● **Provided text**

++++++

I also think the further away your pin is from your nock point, the greater the amount of lateral impact change when you cant your bow. 

I whipped these up to explain what I'm seeing in my head.

First one is our pin on target our grip and an arrow slightly above the grip and an arrow higher above the grip.








Second one is where they are "canted" about the grips central axis and where the pin and arrows move in relation to the amount of rotation.








Third is the same amount of rotation but now the pin has been moved back on target. Notice how far to the left the lower arrow is in relation to the original point of aim and then how much closer the higher arrow is in relation to the original point of aim.


----------



## jaydub

Huntinsker said:


> Not sure you're correct on that one. If you cant to the right, you pin moves to the to the right and slightly lower. That makes you move the bow more to the left and higher to get to the same point of aim which leads to a slightly high, left point of impact.
> 
> I also think the further away your pin is from your nock point, the greater the amount of lateral impact change when you cant your bow.
> 
> I whipped these up to explain what I'm seeing in my head.
> 
> First one is our pin on target our grip and an arrow slightly above the grip and an arrow higher above the grip.
> View attachment 1938314
> 
> 
> Second one is where they are "canted" about the grips central axis and where the pin and arrows move in relation to the amount of rotation.

++++++

● **Supplied entries**
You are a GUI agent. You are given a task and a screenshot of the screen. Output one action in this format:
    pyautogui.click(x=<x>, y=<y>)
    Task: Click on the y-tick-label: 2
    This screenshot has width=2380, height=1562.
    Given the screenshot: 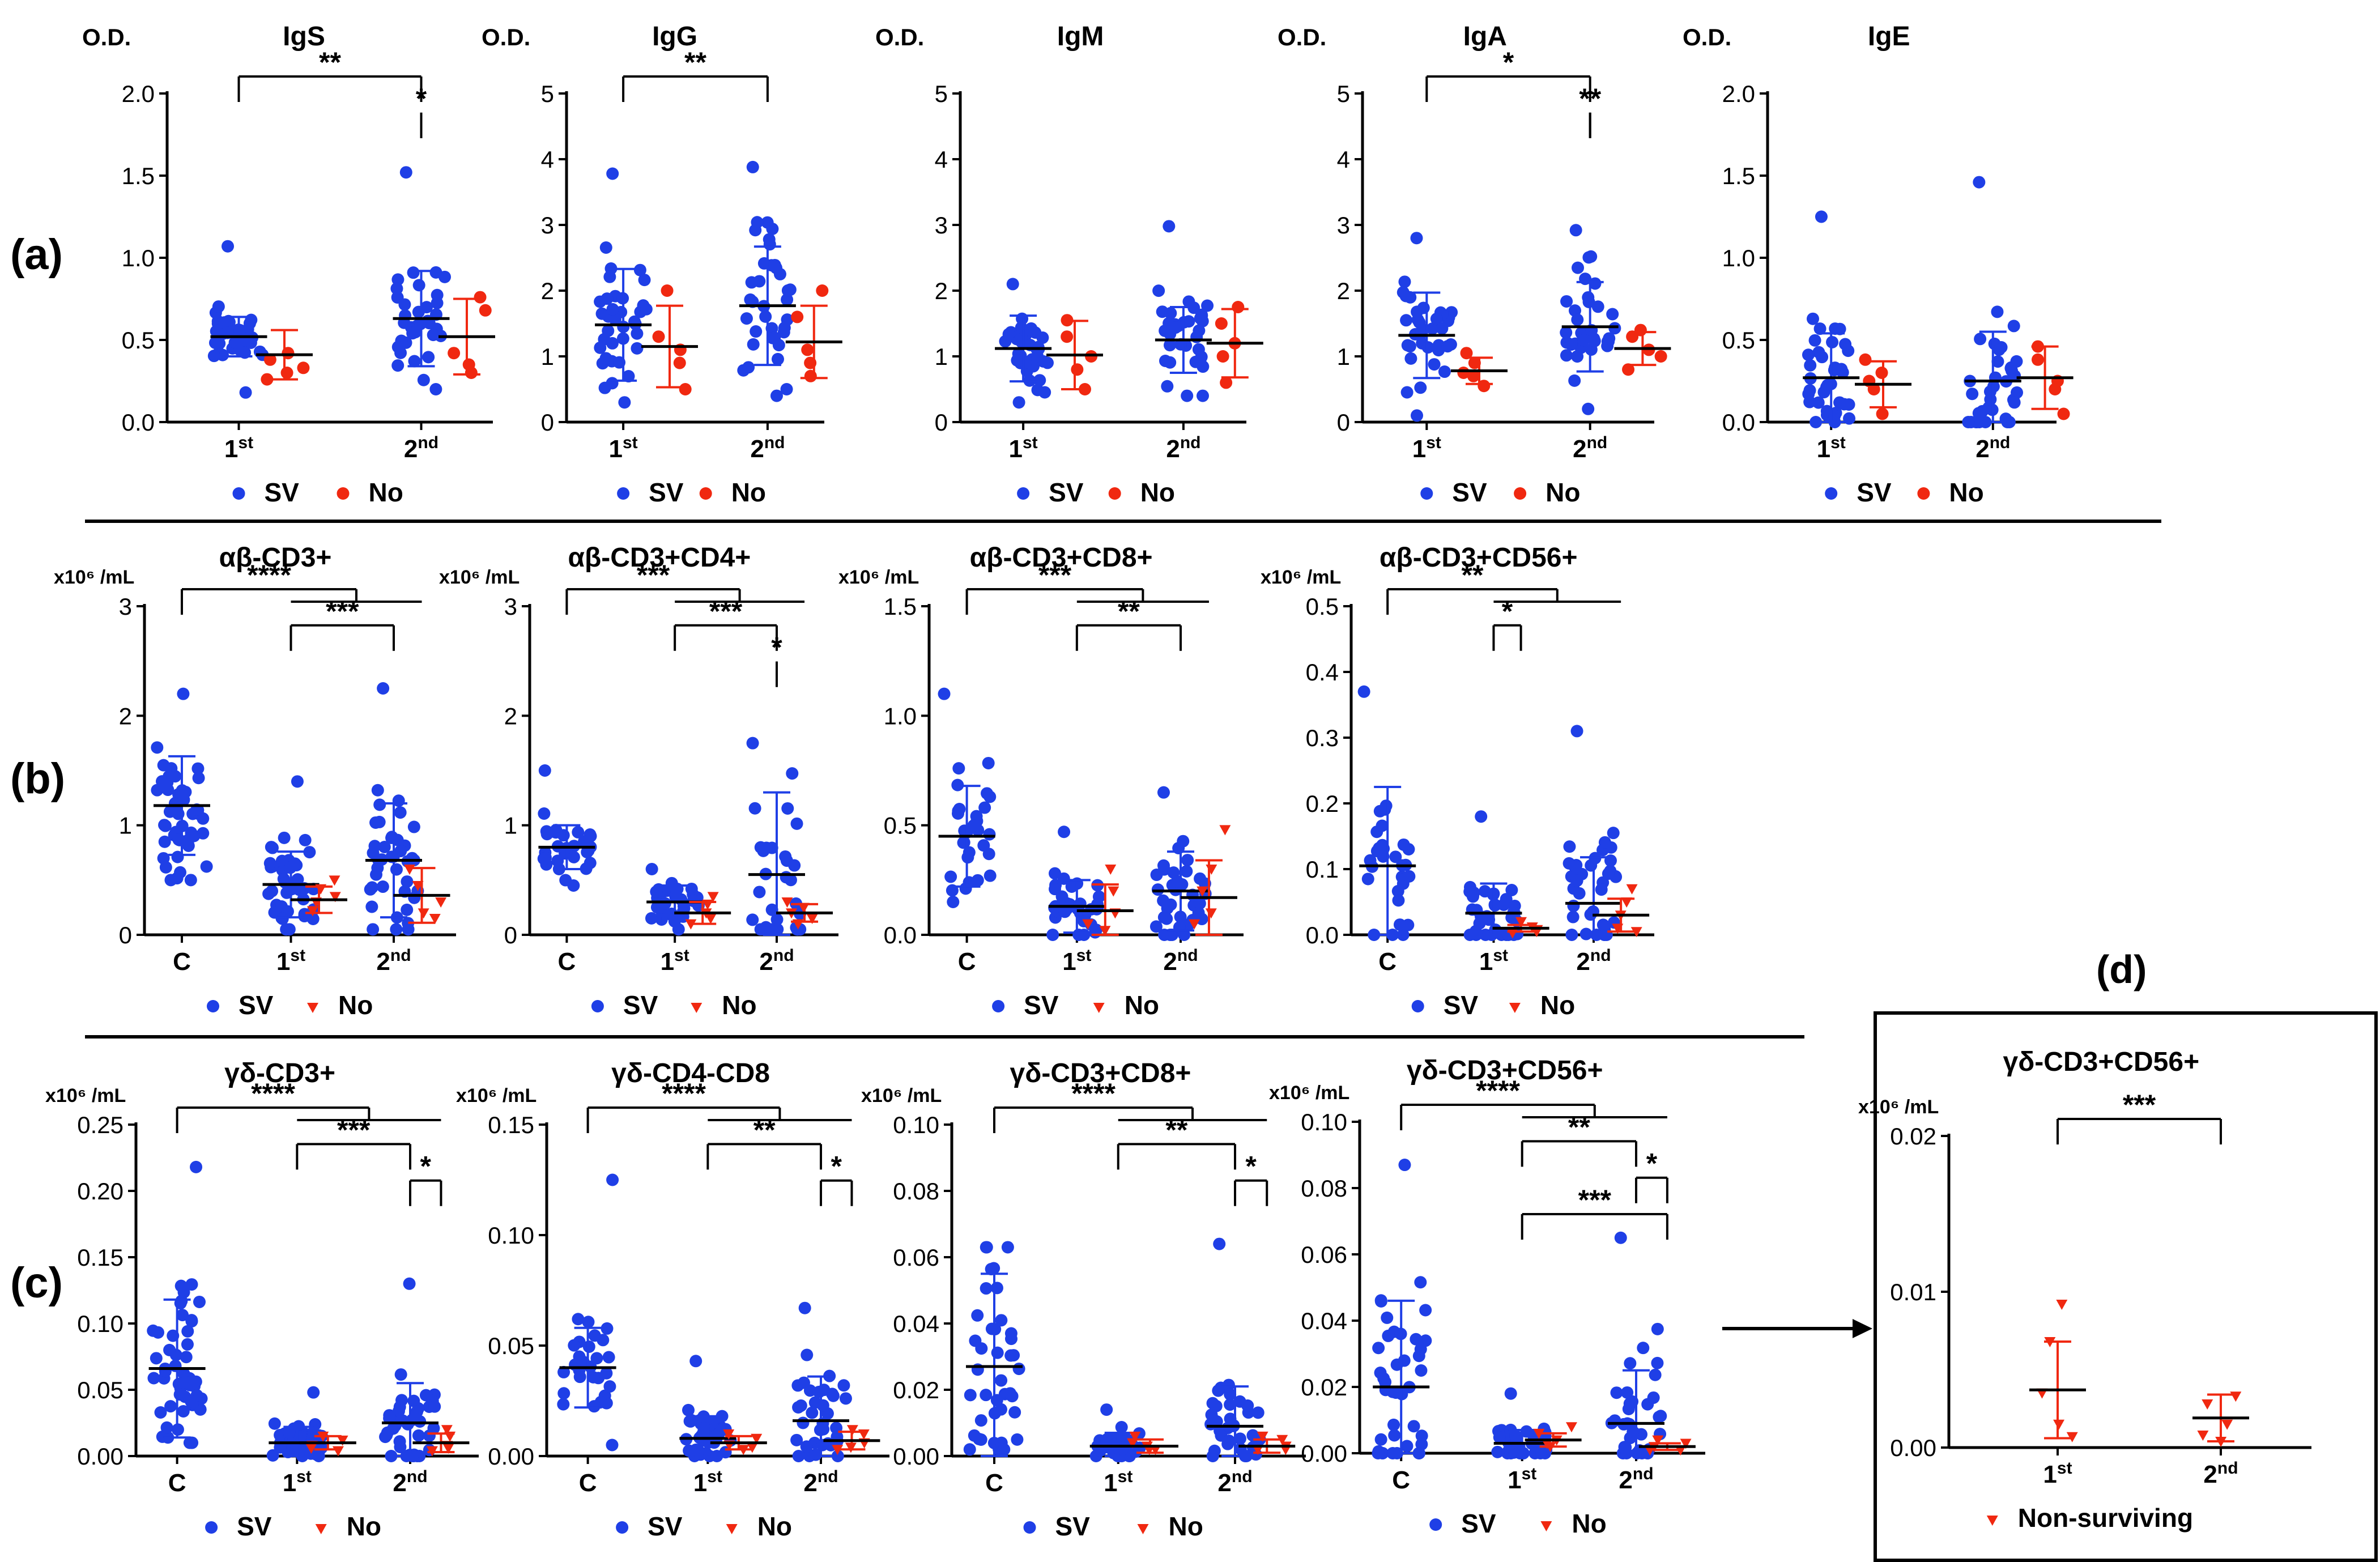 What is the action you would take?
    pyautogui.click(x=548, y=291)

++++++

● **Written task 1**
List each drawing that the first post of the bow canting thread describes above the dashed line, with what it shows.
● **Written task 2**
In the bow canting thread, reproduce word for word the passage from "Third is the" to "point of impact.".

● **Exercise solution 1**
- First drawing: the pin on target, the grip, an arrow slightly above the grip, and an arrow higher above the grip.
- Second drawing: the pin and arrows "canted" about the grip's central axis, showing where they move in relation to the amount of rotation.
- Third drawing: the same amount of rotation with the pin moved back on target. It shows the lower arrow far to the left of the original point of aim and the higher arrow much closer to it.

● **Exercise solution 2**
Third is the same amount of rotation but now the pin has been moved back on target. Notice how far to the left the lower arrow is in relation to the original point of aim and then how much closer the higher arrow is in relation to the original point of aim.


----------



## jaydub

Huntinsker said:


> Not sure you're correct on that one. If you cant to the right, you pin moves to the to the right and slightly lower. That makes you move the bow more to the left and higher to get to the same point of aim which leads to a slightly high, left point of impact.